# [Work to complete]
Extract the lines of data starting at the line that contains "Go to the Loans section" and ending at the line that contains "will [x=2012, y=891].", copying them exactly as they stand. Which lines fall in that span, reproduced with nothing else added?

# [Supplied data]
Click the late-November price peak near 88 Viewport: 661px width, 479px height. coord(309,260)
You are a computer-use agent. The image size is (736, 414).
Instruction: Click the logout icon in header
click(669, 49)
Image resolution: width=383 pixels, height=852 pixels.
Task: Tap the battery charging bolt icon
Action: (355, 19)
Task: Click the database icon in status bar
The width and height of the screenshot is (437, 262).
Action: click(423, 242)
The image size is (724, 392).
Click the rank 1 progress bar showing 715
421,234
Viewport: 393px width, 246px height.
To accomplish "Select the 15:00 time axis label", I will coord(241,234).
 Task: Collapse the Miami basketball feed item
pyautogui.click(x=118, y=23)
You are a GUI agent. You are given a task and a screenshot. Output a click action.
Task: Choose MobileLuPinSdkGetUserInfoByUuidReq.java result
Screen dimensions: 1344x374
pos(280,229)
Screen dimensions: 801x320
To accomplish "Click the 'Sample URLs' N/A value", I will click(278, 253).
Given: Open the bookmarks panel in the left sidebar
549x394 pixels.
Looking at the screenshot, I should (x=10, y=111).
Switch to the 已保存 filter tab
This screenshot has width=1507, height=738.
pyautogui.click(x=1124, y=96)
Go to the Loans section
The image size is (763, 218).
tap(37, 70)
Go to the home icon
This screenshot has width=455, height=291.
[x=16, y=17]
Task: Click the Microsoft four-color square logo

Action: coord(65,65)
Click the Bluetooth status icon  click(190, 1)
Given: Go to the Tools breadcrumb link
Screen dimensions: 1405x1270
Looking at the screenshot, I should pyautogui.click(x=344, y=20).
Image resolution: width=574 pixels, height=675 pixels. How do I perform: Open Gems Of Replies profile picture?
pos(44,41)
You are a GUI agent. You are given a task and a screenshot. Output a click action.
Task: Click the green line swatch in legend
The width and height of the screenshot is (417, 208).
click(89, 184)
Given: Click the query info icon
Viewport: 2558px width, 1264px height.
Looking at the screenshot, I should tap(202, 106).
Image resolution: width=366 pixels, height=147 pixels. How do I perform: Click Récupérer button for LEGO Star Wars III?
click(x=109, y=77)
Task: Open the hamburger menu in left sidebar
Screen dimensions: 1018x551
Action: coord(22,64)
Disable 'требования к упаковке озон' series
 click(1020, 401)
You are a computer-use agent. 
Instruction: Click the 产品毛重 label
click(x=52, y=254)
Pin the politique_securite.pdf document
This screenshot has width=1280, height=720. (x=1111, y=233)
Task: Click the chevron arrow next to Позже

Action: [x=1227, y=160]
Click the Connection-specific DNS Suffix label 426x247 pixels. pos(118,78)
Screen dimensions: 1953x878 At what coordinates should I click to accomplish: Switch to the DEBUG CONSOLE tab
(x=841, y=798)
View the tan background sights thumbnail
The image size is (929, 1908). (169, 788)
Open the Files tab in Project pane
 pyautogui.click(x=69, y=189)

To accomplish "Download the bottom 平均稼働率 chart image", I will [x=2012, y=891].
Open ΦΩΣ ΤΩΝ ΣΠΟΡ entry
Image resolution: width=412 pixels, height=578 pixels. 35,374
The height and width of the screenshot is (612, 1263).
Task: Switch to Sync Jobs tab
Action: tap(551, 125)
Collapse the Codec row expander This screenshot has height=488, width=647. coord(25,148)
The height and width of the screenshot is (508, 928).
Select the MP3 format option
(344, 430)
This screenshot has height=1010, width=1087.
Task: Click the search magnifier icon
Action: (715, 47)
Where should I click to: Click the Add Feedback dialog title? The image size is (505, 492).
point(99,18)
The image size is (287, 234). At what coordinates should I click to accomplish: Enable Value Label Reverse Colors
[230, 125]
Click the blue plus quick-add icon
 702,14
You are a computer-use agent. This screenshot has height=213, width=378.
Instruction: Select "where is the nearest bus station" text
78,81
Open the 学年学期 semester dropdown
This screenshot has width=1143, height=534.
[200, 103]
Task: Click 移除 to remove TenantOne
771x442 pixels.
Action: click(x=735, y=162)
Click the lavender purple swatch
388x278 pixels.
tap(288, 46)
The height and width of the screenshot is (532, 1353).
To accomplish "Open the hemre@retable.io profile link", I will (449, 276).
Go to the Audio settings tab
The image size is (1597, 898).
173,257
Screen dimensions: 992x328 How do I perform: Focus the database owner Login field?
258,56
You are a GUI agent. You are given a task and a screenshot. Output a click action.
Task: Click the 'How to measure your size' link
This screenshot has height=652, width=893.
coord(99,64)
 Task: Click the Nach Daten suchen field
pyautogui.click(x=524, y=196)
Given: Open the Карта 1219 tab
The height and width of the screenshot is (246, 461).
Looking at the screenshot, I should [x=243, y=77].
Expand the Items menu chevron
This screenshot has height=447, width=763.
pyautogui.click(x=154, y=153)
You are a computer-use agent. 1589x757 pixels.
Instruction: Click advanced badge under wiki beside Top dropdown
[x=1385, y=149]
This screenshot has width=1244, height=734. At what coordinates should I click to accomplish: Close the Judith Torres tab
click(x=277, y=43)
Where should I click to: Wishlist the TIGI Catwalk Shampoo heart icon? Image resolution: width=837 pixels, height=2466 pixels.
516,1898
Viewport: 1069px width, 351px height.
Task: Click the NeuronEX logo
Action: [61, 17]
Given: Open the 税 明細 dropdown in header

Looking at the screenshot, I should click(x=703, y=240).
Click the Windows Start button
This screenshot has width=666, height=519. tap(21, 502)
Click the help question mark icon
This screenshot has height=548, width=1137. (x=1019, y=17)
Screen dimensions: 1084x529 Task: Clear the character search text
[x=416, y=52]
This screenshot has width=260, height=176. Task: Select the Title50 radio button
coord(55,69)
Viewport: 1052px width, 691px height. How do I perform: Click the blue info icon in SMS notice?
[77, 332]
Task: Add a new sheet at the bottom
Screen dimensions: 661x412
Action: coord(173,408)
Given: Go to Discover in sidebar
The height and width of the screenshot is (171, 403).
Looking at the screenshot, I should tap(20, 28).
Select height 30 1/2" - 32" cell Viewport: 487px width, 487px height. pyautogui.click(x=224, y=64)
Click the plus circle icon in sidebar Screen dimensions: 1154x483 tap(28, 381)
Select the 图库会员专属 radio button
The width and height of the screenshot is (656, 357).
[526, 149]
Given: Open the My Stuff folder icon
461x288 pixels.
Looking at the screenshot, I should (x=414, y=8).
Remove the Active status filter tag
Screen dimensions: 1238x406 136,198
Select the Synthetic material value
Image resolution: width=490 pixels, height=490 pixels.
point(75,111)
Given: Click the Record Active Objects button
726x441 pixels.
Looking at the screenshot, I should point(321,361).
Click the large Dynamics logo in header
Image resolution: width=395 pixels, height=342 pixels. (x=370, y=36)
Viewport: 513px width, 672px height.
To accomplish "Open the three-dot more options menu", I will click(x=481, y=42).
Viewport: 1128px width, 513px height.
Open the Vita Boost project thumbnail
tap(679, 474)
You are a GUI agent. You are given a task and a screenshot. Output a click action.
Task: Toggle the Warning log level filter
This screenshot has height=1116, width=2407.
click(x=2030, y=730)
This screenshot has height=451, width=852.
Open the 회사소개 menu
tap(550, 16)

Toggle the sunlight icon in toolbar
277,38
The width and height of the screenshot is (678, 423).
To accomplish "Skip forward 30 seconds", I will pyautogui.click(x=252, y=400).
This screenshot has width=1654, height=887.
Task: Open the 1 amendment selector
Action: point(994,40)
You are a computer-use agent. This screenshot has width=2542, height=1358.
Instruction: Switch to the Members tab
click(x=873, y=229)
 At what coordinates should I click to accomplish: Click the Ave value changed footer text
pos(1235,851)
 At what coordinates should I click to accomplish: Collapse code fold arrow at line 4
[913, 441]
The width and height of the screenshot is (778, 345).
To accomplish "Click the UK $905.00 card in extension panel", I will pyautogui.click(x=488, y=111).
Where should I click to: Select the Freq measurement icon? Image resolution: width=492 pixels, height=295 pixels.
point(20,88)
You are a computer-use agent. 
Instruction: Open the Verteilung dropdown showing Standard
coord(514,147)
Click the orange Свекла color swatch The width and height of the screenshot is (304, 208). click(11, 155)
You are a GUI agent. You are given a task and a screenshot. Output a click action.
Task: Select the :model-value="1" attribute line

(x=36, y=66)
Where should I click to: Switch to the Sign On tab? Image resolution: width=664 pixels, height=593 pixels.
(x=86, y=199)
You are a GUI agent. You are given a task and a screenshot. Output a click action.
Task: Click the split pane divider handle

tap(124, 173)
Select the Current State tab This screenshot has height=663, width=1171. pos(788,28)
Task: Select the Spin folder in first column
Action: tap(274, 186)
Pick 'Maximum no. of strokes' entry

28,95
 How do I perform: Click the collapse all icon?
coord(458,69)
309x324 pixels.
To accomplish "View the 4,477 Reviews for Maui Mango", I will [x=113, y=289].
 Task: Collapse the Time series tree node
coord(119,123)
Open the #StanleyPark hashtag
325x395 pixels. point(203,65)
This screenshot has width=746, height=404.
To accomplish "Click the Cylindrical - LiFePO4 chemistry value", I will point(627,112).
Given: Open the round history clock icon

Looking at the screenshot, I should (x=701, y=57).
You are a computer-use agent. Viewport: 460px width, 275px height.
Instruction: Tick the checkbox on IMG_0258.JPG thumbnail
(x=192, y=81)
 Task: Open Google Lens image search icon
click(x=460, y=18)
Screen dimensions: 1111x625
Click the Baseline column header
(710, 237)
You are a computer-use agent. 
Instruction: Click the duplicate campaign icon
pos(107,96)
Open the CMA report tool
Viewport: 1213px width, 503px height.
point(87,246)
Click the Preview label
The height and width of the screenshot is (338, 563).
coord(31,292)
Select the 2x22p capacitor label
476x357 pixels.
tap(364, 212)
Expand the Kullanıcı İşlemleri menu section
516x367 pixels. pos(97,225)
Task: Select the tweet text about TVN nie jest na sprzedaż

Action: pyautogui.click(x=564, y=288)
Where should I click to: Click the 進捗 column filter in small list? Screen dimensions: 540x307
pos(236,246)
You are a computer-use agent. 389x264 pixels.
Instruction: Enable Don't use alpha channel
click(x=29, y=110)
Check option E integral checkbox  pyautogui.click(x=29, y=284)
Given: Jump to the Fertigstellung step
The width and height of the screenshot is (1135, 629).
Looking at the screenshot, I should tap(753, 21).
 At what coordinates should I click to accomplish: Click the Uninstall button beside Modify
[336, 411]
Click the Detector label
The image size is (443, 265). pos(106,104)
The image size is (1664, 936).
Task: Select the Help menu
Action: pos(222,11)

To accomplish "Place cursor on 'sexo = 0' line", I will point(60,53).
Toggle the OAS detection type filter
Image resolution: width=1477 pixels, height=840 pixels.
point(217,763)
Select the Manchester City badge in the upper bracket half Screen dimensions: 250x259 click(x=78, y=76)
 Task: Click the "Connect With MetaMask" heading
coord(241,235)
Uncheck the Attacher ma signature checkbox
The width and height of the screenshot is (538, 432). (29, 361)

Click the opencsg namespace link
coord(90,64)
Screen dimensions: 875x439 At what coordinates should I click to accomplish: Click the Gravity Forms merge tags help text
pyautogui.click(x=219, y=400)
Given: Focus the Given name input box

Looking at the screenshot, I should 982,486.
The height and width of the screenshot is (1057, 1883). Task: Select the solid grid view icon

# [The result]
Go to the Loans section
The image size is (763, 218).
tap(37, 70)
Go to the home icon
This screenshot has width=455, height=291.
[x=16, y=17]
Task: Click the Microsoft four-color square logo

Action: coord(65,65)
Click the Bluetooth status icon  click(190, 1)
Given: Go to the Tools breadcrumb link
Screen dimensions: 1405x1270
Looking at the screenshot, I should pyautogui.click(x=344, y=20).
Image resolution: width=574 pixels, height=675 pixels. How do I perform: Open Gems Of Replies profile picture?
pos(44,41)
You are a GUI agent. You are given a task and a screenshot. Output a click action.
Task: Click the green line swatch in legend
The width and height of the screenshot is (417, 208).
click(89, 184)
Given: Click the query info icon
Viewport: 2558px width, 1264px height.
Looking at the screenshot, I should tap(202, 106).
Image resolution: width=366 pixels, height=147 pixels. How do I perform: Click Récupérer button for LEGO Star Wars III?
click(x=109, y=77)
Task: Open the hamburger menu in left sidebar
Screen dimensions: 1018x551
Action: coord(22,64)
Disable 'требования к упаковке озон' series
 click(1020, 401)
You are a computer-use agent. 
Instruction: Click the 产品毛重 label
click(x=52, y=254)
Pin the politique_securite.pdf document
This screenshot has width=1280, height=720. (x=1111, y=233)
Task: Click the chevron arrow next to Позже

Action: [x=1227, y=160]
Click the Connection-specific DNS Suffix label 426x247 pixels. pos(118,78)
Screen dimensions: 1953x878 At what coordinates should I click to accomplish: Switch to the DEBUG CONSOLE tab
(x=841, y=798)
View the tan background sights thumbnail
The image size is (929, 1908). (169, 788)
Open the Files tab in Project pane
 pyautogui.click(x=69, y=189)

To accomplish "Download the bottom 平均稼働率 chart image", I will [x=2012, y=891].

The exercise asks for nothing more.